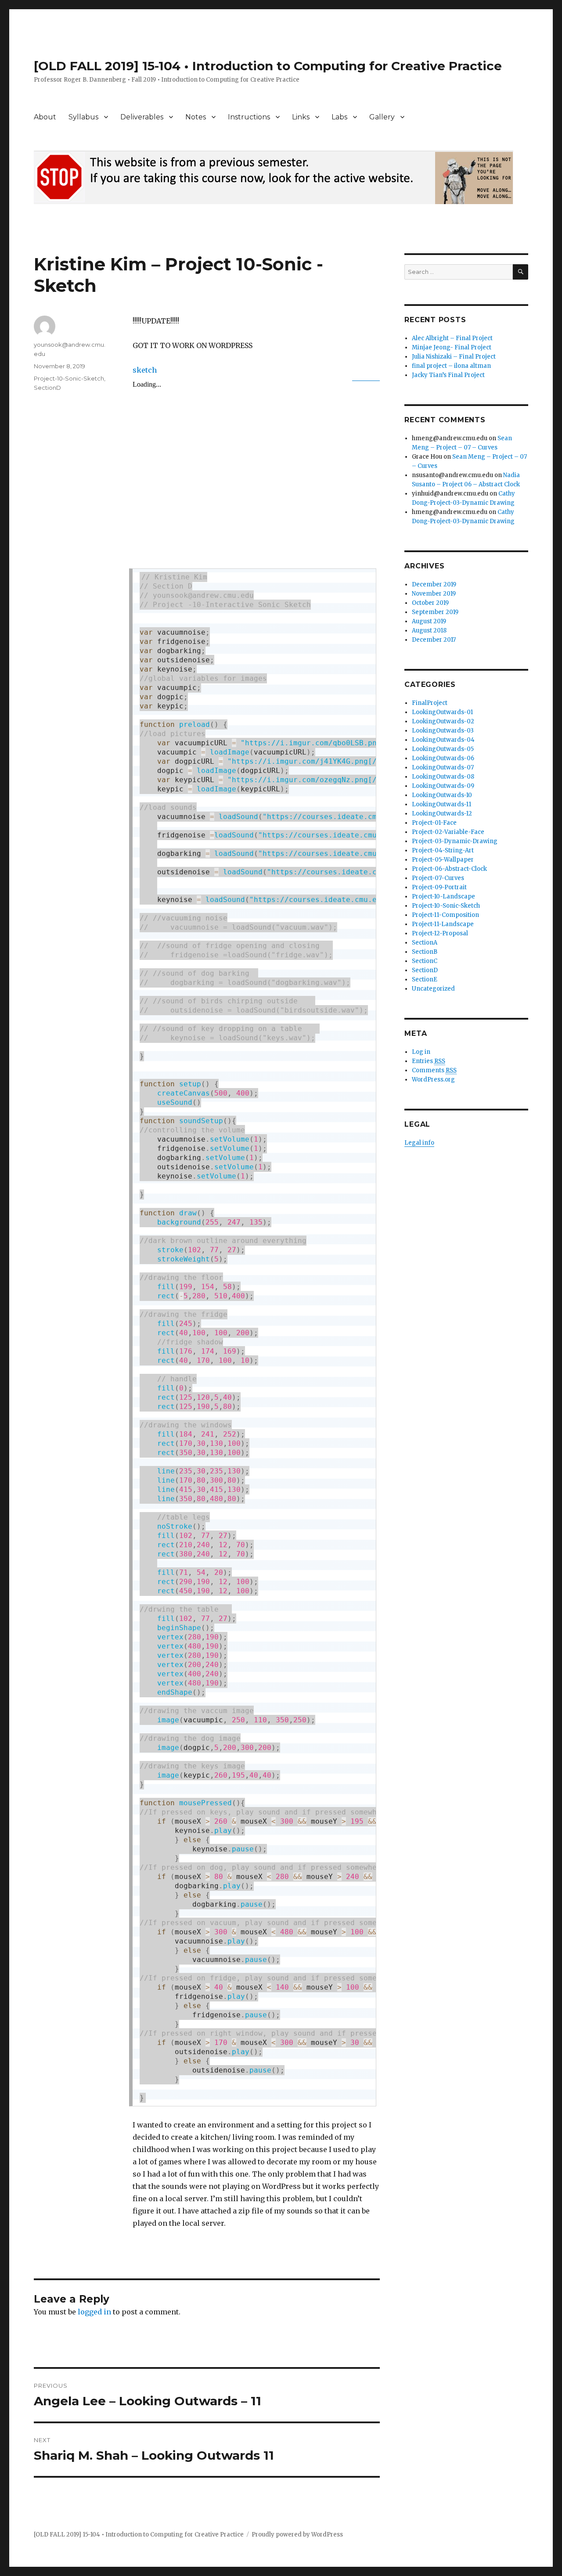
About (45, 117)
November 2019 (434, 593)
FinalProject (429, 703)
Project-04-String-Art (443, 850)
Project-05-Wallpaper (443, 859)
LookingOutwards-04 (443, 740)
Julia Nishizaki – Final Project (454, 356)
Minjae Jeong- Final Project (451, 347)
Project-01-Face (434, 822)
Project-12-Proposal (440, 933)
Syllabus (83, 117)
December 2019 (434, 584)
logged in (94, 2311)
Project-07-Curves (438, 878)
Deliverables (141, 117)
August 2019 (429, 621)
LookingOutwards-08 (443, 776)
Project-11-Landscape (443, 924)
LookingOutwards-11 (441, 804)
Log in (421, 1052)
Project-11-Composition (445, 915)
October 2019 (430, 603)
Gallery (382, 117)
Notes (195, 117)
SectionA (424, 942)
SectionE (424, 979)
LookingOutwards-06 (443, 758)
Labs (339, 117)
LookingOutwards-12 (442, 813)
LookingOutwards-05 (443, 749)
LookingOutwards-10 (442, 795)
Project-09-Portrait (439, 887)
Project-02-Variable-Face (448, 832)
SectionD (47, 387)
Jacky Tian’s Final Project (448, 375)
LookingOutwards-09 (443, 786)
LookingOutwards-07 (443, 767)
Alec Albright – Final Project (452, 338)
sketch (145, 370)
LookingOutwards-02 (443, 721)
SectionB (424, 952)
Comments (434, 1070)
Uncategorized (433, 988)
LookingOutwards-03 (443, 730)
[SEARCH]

WHAT YOU NEED TO DO: Exactly and only the lines from the one containing "LookingOutwards-04 (443, 740)" to the end of the entries above are to be written out.

SOLUTION:
LookingOutwards-04 (443, 740)
Julia Nishizaki – Final Project (454, 356)
Minjae Jeong- Final Project (451, 347)
Project-01-Face (434, 822)
Project-12-Proposal (440, 933)
Syllabus (83, 117)
December 2019 (434, 584)
logged in (94, 2311)
Project-07-Curves (438, 878)
Deliverables (141, 117)
August 2019 (429, 621)
LookingOutwards-08 (443, 776)
Project-11-Landscape (443, 924)
LookingOutwards-11 (441, 804)
Log in (421, 1052)
Project-11-Composition (445, 915)
October 2019 (430, 603)
Gallery (382, 117)
Notes (195, 117)
SectionA (424, 942)
SectionE (424, 979)
LookingOutwards-06 (443, 758)
Labs (339, 117)
LookingOutwards-12 (442, 813)
LookingOutwards-05 (443, 749)
LookingOutwards-10 (442, 795)
Project-09-Portrait (439, 887)
Project-02-Variable-Face (448, 832)
SectionD (47, 387)
Jacky Tian’s Final Project (448, 375)
LookingOutwards-09 (443, 786)
LookingOutwards-07 (443, 767)
Alec Albright – Final Project (452, 338)
sketch (145, 370)
LookingOutwards-02 (443, 721)
SectionB (424, 952)
Comments (434, 1070)
Uncategorized (433, 988)
LookingOutwards-03 (443, 730)
[SEARCH]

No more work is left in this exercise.